Lynn is a town in Washington Township, Randolph County, in the U.S. state of Indiana. The population was 954 at the 2020 census.

==History==
A post office was established at Lynn in 1838. The town plat was recorded in 1850.

On March 10, 1986, an F3 tornado struck the town, causing considerable damage to several homes. This tornado was part of a larger tornado outbreak. Despite the damage, however, there were no injuries reported.

==Geography==
Lynn is located at (40.047590, -84.942173).

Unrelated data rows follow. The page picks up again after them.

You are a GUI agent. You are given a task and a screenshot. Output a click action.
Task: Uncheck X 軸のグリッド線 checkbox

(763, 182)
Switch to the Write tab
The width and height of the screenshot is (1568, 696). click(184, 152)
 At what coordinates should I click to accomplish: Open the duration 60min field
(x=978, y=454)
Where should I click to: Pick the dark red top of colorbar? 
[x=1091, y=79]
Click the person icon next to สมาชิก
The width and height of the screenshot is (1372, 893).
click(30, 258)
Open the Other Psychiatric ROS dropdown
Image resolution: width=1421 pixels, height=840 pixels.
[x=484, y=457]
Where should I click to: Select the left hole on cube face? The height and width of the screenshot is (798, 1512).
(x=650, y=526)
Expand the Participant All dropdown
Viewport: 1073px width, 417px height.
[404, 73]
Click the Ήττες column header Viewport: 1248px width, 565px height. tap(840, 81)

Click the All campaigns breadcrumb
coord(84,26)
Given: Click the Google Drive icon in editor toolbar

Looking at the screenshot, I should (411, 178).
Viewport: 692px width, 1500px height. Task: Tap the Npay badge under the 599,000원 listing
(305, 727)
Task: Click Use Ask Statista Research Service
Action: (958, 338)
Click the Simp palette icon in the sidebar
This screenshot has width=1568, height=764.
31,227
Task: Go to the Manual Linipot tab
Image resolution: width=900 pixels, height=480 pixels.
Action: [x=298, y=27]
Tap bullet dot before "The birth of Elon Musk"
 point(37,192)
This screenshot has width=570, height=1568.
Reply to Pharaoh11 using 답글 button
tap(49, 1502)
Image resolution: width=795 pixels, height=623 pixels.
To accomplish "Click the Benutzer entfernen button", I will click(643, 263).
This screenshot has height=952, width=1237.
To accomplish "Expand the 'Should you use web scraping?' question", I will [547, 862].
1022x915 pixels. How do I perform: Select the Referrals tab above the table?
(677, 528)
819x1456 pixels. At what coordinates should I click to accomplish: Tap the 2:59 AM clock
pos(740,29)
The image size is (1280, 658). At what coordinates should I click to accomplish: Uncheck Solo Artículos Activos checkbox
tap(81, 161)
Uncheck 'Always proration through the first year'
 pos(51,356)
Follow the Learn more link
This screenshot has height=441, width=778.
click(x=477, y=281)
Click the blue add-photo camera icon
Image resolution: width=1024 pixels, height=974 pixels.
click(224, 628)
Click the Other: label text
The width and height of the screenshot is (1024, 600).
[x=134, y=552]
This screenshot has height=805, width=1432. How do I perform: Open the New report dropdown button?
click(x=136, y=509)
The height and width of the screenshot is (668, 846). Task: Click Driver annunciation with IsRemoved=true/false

According to the 2010 census, Lynn has a total area of 0.56 sqmi, all land.

==Demographics==

Historical population
| Census | Pop. | Note | %± |
| 1880 | 239 |  | — |
| 1890 | 518 |  | 116.7% |
| 1900 | 705 |  | 36.1% |
| 1910 | 917 |  | 30.1% |
| 1920 | 808 |  | −11.9% |
| 1930 | 936 |  | 15.8% |
| 1940 | 1,014 |  | 8.3% |
| 1950 | 1,149 |  | 13.3% |
| 1960 | 1,260 |  | 9.7% |
| 1970 | 1,360 |  | 7.9% |
| 1980 | 1,250 |  | −8.1% |
| 1990 | 1,183 |  | −5.4% |
| 2000 | 1,143 |  | −3.4% |
| 2010 | 1,097 |  | −4.0% |
| 2020 | 954 |  | −13.0% |
| 2025 (est.) | 931 |  | −2.4% |
U.S. Decennial Census

===2010 census===
As of the census of 2010, there were 1,097 people, 439 households, and 302 families living in the town. The population density was 1958.9 PD/sqmi. There were 498 housing units at an average density of 889.3 /sqmi. The racial makeup of the town was 97.7% White, 0.5% African American, 0.1% Native American, 0.7% Asian, 0.2% from other races, and 0.8% from two or more races. Hispanic or Latino of any race were 1.9% of the population.

There were 439 households, of which 35.1% had children under the age of 18 living with them, 49.0% were married couples living together, 13.4% had a female householder with no husband present, 6.4% had a male householder with no wife present, and 31.2% were non-families. 26.2% of all households were made up of individuals, and 14.8% had someone living alone who was 65 years of age or older. The average household size was 2.50 and the average family size was 2.97.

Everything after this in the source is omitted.